- WORK TO BE COMPLETED -
Each line of the data below from the one holding "700x441 pixels." to the one holding "You are a computer-use", inclusive, is to be reproduced exactly; no other line belongs in the answer.

- RECORDS SUPPLIED -
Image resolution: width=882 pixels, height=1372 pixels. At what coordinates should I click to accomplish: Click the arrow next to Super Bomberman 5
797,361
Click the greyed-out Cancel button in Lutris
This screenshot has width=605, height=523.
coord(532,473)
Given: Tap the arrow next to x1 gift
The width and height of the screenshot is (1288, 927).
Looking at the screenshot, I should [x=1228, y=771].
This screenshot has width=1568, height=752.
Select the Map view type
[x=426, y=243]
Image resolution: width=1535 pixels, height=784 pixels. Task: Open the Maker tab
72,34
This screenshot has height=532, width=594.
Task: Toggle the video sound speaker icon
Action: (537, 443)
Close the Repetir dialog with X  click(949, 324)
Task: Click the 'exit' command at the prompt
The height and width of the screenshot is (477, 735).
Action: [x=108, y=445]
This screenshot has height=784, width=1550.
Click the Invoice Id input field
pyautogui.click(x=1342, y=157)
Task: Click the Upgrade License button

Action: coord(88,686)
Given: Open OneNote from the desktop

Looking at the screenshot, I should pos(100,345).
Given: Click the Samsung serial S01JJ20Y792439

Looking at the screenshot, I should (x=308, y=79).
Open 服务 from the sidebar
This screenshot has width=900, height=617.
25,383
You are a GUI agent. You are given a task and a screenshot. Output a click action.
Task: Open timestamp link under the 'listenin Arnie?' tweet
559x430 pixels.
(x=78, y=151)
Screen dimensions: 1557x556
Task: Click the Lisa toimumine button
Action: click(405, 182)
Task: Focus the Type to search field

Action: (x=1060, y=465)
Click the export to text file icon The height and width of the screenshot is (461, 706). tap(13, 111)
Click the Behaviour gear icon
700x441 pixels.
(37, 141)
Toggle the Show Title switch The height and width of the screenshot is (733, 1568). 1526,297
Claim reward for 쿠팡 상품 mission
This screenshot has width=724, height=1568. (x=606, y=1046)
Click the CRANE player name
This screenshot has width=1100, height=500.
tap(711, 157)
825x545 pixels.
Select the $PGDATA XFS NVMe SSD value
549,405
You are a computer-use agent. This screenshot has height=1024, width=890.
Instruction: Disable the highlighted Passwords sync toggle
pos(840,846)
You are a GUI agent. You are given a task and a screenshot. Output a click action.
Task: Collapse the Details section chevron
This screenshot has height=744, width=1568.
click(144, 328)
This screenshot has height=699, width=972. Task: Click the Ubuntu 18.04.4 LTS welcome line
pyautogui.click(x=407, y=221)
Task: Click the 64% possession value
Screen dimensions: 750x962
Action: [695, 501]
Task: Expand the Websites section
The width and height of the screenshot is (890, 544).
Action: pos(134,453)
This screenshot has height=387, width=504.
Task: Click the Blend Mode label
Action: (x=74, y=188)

- TASK OUTPUT -
700x441 pixels.
(37, 141)
Toggle the Show Title switch The height and width of the screenshot is (733, 1568). 1526,297
Claim reward for 쿠팡 상품 mission
This screenshot has width=724, height=1568. (x=606, y=1046)
Click the CRANE player name
This screenshot has width=1100, height=500.
tap(711, 157)
825x545 pixels.
Select the $PGDATA XFS NVMe SSD value
549,405
You are a computer-use agent. This screenshot has height=1024, width=890.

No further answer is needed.